## INSTRUCTIONS TO FOLLOW:
The records below are to be retyped in full. Keep every word.

## RECORD EXTRACTS:
--------
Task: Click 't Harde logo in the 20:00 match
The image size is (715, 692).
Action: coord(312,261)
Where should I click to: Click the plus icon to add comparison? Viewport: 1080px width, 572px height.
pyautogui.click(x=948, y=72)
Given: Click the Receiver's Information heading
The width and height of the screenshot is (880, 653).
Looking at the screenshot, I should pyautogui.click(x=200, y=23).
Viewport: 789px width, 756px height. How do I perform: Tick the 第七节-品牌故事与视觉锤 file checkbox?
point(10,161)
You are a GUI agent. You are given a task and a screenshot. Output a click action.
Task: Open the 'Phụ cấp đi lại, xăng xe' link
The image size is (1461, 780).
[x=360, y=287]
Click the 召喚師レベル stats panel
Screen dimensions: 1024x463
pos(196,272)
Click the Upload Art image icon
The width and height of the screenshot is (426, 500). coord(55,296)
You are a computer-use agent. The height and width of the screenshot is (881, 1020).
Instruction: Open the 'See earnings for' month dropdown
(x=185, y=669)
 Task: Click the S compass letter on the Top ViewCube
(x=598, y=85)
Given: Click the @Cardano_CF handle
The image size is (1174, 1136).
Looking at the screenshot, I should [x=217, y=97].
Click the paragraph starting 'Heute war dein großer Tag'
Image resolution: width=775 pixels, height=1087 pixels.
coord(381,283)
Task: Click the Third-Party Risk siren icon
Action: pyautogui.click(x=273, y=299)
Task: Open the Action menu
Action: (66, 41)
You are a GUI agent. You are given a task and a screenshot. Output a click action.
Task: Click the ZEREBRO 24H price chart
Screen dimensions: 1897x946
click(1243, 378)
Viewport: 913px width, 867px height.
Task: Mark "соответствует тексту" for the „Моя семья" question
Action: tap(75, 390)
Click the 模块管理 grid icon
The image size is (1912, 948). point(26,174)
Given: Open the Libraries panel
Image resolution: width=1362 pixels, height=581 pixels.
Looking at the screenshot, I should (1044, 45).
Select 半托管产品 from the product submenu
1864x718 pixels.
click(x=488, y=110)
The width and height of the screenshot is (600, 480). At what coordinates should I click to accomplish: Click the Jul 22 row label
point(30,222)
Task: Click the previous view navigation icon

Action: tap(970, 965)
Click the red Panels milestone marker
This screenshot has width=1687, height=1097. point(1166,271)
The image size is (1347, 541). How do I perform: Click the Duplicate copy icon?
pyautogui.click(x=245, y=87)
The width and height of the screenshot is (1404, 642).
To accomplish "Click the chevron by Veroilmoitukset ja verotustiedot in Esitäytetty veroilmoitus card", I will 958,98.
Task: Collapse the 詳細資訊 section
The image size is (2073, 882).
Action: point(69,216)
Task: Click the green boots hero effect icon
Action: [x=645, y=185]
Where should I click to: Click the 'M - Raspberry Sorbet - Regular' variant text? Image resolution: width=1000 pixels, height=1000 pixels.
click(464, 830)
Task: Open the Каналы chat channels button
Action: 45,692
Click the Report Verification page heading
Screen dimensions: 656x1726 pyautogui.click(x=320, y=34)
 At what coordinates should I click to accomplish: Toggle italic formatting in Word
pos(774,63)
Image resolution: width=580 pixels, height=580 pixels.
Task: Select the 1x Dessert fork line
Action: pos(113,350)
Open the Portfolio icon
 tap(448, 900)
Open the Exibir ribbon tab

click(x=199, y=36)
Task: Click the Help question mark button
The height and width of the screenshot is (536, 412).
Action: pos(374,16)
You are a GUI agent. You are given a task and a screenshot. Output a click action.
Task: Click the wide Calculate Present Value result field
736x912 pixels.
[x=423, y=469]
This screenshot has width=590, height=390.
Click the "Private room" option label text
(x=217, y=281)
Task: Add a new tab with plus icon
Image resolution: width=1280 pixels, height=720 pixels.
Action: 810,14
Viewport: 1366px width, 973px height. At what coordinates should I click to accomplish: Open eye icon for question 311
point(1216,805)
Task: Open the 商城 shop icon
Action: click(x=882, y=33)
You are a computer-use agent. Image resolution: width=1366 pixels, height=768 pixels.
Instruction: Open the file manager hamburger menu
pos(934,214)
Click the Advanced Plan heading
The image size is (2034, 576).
--------
## RESULT:
Task: Click 't Harde logo in the 20:00 match
The image size is (715, 692).
Action: coord(312,261)
Where should I click to: Click the plus icon to add comparison? Viewport: 1080px width, 572px height.
pyautogui.click(x=948, y=72)
Given: Click the Receiver's Information heading
The width and height of the screenshot is (880, 653).
Looking at the screenshot, I should pyautogui.click(x=200, y=23).
Viewport: 789px width, 756px height. How do I perform: Tick the 第七节-品牌故事与视觉锤 file checkbox?
point(10,161)
You are a GUI agent. You are given a task and a screenshot. Output a click action.
Task: Open the 'Phụ cấp đi lại, xăng xe' link
The image size is (1461, 780).
[x=360, y=287]
Click the 召喚師レベル stats panel
Screen dimensions: 1024x463
pos(196,272)
Click the Upload Art image icon
The width and height of the screenshot is (426, 500). coord(55,296)
You are a computer-use agent. The height and width of the screenshot is (881, 1020).
Instruction: Open the 'See earnings for' month dropdown
(x=185, y=669)
 Task: Click the S compass letter on the Top ViewCube
(x=598, y=85)
Given: Click the @Cardano_CF handle
The image size is (1174, 1136).
Looking at the screenshot, I should [x=217, y=97].
Click the paragraph starting 'Heute war dein großer Tag'
Image resolution: width=775 pixels, height=1087 pixels.
coord(381,283)
Task: Click the Third-Party Risk siren icon
Action: pyautogui.click(x=273, y=299)
Task: Open the Action menu
Action: (66, 41)
You are a GUI agent. You are given a task and a screenshot. Output a click action.
Task: Click the ZEREBRO 24H price chart
Screen dimensions: 1897x946
click(1243, 378)
Viewport: 913px width, 867px height.
Task: Mark "соответствует тексту" for the „Моя семья" question
Action: tap(75, 390)
Click the 模块管理 grid icon
The image size is (1912, 948). point(26,174)
Given: Open the Libraries panel
Image resolution: width=1362 pixels, height=581 pixels.
Looking at the screenshot, I should (1044, 45).
Select 半托管产品 from the product submenu
1864x718 pixels.
click(x=488, y=110)
The width and height of the screenshot is (600, 480). At what coordinates should I click to accomplish: Click the Jul 22 row label
point(30,222)
Task: Click the previous view navigation icon

Action: tap(970, 965)
Click the red Panels milestone marker
This screenshot has width=1687, height=1097. point(1166,271)
The image size is (1347, 541). How do I perform: Click the Duplicate copy icon?
pyautogui.click(x=245, y=87)
The width and height of the screenshot is (1404, 642).
To accomplish "Click the chevron by Veroilmoitukset ja verotustiedot in Esitäytetty veroilmoitus card", I will 958,98.
Task: Collapse the 詳細資訊 section
The image size is (2073, 882).
Action: point(69,216)
Task: Click the green boots hero effect icon
Action: [x=645, y=185]
Where should I click to: Click the 'M - Raspberry Sorbet - Regular' variant text? Image resolution: width=1000 pixels, height=1000 pixels.
click(464, 830)
Task: Open the Каналы chat channels button
Action: 45,692
Click the Report Verification page heading
Screen dimensions: 656x1726 pyautogui.click(x=320, y=34)
 At what coordinates should I click to accomplish: Toggle italic formatting in Word
pos(774,63)
Image resolution: width=580 pixels, height=580 pixels.
Task: Select the 1x Dessert fork line
Action: pos(113,350)
Open the Portfolio icon
 tap(448, 900)
Open the Exibir ribbon tab

click(x=199, y=36)
Task: Click the Help question mark button
The height and width of the screenshot is (536, 412).
Action: pos(374,16)
You are a GUI agent. You are given a task and a screenshot. Output a click action.
Task: Click the wide Calculate Present Value result field
736x912 pixels.
[x=423, y=469]
This screenshot has width=590, height=390.
Click the "Private room" option label text
(x=217, y=281)
Task: Add a new tab with plus icon
Image resolution: width=1280 pixels, height=720 pixels.
Action: 810,14
Viewport: 1366px width, 973px height. At what coordinates should I click to accomplish: Open eye icon for question 311
point(1216,805)
Task: Open the 商城 shop icon
Action: click(x=882, y=33)
You are a computer-use agent. Image resolution: width=1366 pixels, height=768 pixels.
Instruction: Open the file manager hamburger menu
pos(934,214)
Click the Advanced Plan heading
The image size is (2034, 576).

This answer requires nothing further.